We’re from the government, and we’re here to make you sick.
Monday, May 15, marked the enrollment deadline for the new Medicare Part D prescription drug “benefit.” For the tens of millions of elderly, disabled, and low-income Americans who are eligible but who haven’t enrolled in Part D, it was a critical date. The Bush administration’s much-touted 2003 bill included, among many other dreadful provisions, a stipulation that anyone without certification of a better drug plan who fails to enroll in Part D will face a 1 percent per month penalty on insurance premiums, for every month after May 15 that they have failed to enroll—for the rest of their lives. Since enrollment is now closed until the end of the year seven months from now, tens of millions of people who can least afford it, should they decide to enroll, have incurred a minimum 7 percent lifetime penalty—a so-called “senior tax.”
I’m one of those people. I didn’t enroll.
Due to kidney failure, I’ve been eligible for Medicare disability since 1993. Over those years, it’s been a constant battle to keep insurance coverage, because, well, insurance companies hate to cover sick people. Because I’m a transplant recipient (twice), and because we allow drug companies to charge whatever the market will bear for life-giving drugs, I’ll be taking several really expensive drugs the rest of my life. Overall, I take about 20 medications.
At present, I pay well more than $5,000 a year, excluding co-pays and other out-of-pocket costs, for prescription drug coverage. Without coverage, it’d cost me well over $50,000 in any given year—if I didn’t have any complications. Medicare’s Part D would actually save me a couple thousand a year, but I don’t dare risk it. Why? Because once I pick one of the 47 or so private insurance plans available through Part D in Washington, that insurer can change, at any time, the list of the drugs they’re willing to cover. If they decide not to cover one of those expensive life-giving drugs, I can’t do anything about it. I can’t change plans until year’s end. I’ll have to pay for it myself. Meaning that instead of saving a couple of thousand dollars, Part D would wind up costing me as much as $10,000 more. For one drug. I have 20 they can mess with me on.

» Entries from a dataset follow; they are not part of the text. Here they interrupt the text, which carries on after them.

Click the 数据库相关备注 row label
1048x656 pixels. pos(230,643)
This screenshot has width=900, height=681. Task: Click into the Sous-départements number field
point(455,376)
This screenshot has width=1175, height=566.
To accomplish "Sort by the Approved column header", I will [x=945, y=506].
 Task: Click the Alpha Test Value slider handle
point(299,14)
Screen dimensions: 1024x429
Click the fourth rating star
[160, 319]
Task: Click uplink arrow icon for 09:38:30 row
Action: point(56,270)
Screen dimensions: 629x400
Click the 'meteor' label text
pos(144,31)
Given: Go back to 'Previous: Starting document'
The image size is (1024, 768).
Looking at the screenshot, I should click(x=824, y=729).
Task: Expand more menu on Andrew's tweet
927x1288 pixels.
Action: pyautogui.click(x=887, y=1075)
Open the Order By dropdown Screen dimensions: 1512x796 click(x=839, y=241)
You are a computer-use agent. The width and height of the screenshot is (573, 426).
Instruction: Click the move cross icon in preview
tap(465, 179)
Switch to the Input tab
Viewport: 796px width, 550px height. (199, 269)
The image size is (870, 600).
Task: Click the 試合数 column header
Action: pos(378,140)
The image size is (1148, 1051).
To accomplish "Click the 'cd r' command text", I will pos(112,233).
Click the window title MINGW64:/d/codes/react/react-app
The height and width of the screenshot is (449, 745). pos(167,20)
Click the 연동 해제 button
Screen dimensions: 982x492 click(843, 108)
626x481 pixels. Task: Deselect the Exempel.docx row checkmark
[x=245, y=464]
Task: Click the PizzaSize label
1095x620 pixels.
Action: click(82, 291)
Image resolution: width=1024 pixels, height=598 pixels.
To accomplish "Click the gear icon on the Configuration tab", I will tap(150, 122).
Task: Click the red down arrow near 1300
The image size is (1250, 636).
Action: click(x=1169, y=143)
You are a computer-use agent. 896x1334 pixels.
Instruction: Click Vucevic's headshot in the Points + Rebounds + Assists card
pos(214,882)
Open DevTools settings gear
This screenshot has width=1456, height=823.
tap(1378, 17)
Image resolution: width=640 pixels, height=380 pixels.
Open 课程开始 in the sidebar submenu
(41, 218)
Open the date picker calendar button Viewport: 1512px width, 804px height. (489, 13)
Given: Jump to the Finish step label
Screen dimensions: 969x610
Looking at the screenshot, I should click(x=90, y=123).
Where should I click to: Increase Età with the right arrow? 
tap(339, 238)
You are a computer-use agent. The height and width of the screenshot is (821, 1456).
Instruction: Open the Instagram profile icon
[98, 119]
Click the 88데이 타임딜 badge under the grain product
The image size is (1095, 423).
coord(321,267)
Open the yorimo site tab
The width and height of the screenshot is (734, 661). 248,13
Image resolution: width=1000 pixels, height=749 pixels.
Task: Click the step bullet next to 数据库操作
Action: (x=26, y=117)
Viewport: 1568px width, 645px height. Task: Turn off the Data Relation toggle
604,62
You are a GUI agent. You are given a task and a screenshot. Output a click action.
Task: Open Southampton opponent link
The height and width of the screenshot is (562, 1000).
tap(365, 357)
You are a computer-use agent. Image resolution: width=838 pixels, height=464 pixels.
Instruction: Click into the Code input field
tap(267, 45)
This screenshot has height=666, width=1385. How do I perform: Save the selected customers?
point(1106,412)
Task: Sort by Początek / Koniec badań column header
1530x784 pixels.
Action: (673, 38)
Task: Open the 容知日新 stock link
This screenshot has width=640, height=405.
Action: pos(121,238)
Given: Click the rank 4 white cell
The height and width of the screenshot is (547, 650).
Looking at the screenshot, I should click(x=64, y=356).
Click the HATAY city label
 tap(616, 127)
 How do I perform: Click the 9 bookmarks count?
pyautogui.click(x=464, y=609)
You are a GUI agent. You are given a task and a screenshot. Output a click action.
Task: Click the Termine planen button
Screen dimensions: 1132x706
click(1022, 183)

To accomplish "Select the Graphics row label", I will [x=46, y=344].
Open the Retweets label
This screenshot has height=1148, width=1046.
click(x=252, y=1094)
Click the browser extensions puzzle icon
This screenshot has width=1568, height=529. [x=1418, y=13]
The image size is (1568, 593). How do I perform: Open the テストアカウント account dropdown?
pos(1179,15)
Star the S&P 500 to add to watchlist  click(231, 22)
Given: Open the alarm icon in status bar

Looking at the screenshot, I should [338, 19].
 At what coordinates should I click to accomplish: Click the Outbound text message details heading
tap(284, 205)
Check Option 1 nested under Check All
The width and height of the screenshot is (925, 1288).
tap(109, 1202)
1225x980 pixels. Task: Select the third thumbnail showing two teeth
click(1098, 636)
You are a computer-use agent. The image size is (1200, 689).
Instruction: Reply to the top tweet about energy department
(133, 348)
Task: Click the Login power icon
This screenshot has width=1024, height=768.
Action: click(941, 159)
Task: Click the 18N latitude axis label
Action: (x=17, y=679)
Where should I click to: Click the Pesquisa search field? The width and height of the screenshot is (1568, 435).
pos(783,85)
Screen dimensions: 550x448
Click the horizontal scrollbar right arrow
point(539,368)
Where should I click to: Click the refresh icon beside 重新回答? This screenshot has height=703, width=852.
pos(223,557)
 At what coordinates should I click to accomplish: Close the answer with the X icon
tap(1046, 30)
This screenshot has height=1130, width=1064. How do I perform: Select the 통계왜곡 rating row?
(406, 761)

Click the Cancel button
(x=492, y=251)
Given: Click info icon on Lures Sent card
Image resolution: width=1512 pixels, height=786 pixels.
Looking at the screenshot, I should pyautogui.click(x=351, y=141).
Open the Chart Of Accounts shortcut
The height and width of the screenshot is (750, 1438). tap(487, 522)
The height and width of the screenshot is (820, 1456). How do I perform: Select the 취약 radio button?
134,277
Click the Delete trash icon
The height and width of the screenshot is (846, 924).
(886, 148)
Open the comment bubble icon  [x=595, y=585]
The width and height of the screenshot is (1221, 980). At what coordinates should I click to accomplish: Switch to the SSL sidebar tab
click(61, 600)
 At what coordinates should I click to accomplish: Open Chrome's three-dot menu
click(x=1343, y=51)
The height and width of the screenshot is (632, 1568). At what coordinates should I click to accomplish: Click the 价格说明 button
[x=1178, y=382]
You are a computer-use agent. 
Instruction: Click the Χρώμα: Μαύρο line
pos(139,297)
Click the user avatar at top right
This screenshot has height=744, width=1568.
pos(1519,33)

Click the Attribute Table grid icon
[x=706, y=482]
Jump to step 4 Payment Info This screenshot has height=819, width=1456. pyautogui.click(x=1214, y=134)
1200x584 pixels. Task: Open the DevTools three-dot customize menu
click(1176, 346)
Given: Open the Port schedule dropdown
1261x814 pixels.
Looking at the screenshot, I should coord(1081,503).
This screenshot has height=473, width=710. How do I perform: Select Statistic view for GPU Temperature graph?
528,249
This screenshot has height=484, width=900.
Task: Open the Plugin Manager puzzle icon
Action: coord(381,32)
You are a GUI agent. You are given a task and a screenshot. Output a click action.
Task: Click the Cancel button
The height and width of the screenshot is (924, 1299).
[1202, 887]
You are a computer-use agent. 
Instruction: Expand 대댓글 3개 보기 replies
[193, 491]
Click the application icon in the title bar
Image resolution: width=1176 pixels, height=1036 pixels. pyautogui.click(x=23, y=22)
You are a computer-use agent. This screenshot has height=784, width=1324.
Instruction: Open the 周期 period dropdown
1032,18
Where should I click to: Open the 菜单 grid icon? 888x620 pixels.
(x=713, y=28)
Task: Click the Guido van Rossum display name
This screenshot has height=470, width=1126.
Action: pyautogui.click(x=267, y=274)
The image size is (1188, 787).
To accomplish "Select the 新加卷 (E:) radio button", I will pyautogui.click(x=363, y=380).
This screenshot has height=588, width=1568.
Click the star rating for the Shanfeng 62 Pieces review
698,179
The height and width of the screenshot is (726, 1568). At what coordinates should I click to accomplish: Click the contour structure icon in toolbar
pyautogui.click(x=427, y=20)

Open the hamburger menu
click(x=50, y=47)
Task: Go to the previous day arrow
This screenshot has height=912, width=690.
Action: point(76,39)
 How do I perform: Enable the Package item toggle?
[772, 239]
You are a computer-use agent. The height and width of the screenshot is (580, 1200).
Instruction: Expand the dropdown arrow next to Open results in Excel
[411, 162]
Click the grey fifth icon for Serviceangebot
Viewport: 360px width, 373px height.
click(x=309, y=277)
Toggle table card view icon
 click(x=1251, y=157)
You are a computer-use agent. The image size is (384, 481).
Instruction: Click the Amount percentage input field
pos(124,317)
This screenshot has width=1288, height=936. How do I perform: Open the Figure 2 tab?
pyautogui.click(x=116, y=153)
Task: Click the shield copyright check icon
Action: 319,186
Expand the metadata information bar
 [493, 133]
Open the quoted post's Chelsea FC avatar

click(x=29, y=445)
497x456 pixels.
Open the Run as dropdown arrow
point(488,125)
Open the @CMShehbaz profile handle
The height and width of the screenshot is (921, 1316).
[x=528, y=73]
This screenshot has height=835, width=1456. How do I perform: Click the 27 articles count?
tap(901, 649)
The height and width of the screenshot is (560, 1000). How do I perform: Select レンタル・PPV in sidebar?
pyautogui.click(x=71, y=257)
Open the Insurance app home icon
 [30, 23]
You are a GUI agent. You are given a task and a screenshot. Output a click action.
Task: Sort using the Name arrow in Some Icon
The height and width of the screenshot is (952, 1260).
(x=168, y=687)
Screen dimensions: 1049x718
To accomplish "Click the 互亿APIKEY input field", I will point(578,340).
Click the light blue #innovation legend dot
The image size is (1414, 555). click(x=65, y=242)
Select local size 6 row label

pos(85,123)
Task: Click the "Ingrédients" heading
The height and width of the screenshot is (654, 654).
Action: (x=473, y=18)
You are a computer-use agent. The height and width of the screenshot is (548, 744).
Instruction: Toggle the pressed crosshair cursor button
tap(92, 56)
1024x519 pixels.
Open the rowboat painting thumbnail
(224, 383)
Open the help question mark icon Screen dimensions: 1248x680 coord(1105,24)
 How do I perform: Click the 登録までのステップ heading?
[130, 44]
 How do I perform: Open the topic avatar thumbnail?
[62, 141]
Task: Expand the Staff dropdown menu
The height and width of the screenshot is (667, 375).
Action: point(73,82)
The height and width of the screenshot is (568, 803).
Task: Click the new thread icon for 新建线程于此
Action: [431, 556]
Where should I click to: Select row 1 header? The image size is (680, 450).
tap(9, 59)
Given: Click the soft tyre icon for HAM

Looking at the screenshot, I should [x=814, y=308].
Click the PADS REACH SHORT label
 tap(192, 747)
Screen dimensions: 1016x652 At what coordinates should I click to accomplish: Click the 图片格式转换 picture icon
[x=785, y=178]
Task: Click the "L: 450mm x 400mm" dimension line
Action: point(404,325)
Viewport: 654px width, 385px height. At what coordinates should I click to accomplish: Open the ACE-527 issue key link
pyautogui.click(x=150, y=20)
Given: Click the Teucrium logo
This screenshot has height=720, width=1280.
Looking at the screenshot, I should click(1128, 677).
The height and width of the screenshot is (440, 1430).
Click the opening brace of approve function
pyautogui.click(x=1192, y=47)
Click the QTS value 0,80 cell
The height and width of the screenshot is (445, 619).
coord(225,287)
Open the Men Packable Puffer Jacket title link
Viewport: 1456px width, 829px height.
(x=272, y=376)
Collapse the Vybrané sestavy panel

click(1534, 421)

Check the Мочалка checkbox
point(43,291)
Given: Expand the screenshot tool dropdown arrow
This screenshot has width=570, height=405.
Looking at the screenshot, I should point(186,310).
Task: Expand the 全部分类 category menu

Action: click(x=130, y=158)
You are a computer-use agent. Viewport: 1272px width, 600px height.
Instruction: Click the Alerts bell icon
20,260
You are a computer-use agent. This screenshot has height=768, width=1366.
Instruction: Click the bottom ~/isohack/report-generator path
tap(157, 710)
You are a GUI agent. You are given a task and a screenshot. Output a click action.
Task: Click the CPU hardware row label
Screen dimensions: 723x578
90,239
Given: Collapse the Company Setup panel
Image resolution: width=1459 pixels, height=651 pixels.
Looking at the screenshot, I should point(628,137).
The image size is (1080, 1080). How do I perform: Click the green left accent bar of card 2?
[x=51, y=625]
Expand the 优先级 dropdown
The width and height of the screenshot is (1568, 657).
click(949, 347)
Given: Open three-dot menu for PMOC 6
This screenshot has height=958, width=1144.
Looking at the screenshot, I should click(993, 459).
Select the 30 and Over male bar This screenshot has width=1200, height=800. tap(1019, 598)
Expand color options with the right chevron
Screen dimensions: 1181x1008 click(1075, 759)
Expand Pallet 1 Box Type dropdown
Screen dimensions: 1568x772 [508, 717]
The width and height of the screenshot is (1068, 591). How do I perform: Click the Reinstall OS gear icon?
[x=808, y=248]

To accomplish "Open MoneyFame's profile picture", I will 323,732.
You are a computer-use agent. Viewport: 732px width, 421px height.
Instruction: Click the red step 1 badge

It’s even worse for so-called “dual eligible” patients, low-income folks eligible for both Medicare and Medicaid. They were all forced off their much-better Medicaid drug coverage and randomly assigned a Part D insurance plan, regardless of their needs or the drugs they take.
And if I can’t make sense of all this—I am a well-informed, health-care-savvy middle-aged guy—what about my 81-year-old mother? And if Mom, who’s still pretty healthy and sharp, is befuddled by all this (and she is), how’s someone who’s elderly and physically or mentally compromised supposed to cope?
Is it any wonder that nearly half the eligible patients, in Washington and nationally, haven’t signed up for Part D yet—or that the figure is nearly 80 percent for low-income patients?
The Bush administration and many congressional Republicans couldn’t be happier. For them, it’s working exactly as designed. The drug and insurance companies that wrote this 2003 bill are laughing all the way to the bank. How lucrative is it? Amazingly, Part D is prohibited by law from doing what every state program, insurance company, hospital, and pharmacy does: negotiate discounts with pharmaceutical companies based on quantity of purchase.
Part D must pay pharma full price, which is, as we know all too well, whatever the hell pharma wants to charge. Call it welfare for drug-company shareholders. Lots of welfare.
There are other major problems with Part D, too. I haven’t even touched on the infamous “doughnut hole,” the gap that requires patients to pay nearly $3,000 in out-of-pocket expenses before benefits kick in. Try that on your monthly $880 Social Security check.
The upshot is that the Medicare prescription drug plan is ghastly expensive for taxpayers, doesn’t cover a lot of what it needs to, isn’t serving and is actually penalizing half the population it’s supposed to serve, and is confusing as hell for anyone who tries to navigate it. It’s a disaster.
Critics are pushing bills in Congress to extend the May 15 deadline to the end of 2006, thus giving more Americans a chance to enroll. They hope in that extra time to also persuade Congress to, at minimum, abolish the senior tax, fix the formulary loophole, allow Medicare to negotiate prices with drug companies, abolish the doughnut hole, and simplify the enrollment process.
President Bush, naturally, has pledged to veto any changes to Part D. It’s good to know whose side he’s on.
The real Mossback, Editor in Chief Knute Berger, is on vacation.